Robust Opinion Aggregation and its Dynamics

Event



Robust Opinion Aggregation and its Dynamics

Feb 25, 2020 at - | PCPSE Room 100

Event/Talk title
Name
Assistant Professor, Department of Decision Sciences
Bocconi University
Description

We consider a general model of non-Bayesian social learning. A network of agents observe signals about an underlying fundamental parameter. At each period, every agent solves a non-parametric estimation problem using her previous information and the most recent estimates of her neighbors. Agents are uncertain about the distribution of signals as well as the exact network structure and therefore appeal to a robust estimation procedure. We first characterize the functional properties of the resulting robust opinion aggregators.
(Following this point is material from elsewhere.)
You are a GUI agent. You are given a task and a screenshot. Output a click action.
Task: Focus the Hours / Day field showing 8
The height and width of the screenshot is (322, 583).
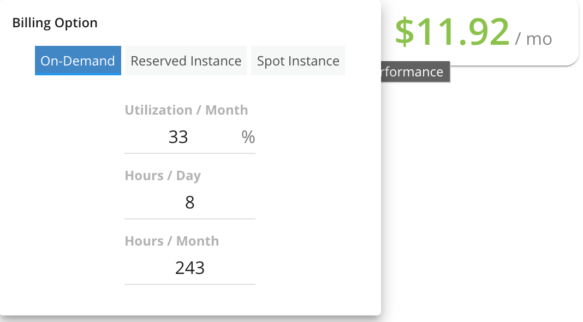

These aggregators admit the linear DeGroot model as a particular parametric specification. However, robust opinion aggregators allow for several economically relevant patterns ruled out by the linear model. For instance, agents can feature dislike (or attraction) for extreme opinions, confirmatory bias, as well as discard information obtained from sources perceived as redundant. We then show that under this general model it is still possible to link the long-run behavior of the opinions (e.g. convergence, speed of learning and consensus) to the structure of the underlying network. In particular, we provide sufficient conditions for convergence, consensus and for bounds on the speed of convergence. Finally, we study the Wisdom of the Crowd (Golub and Jackson, 2010) in our environment.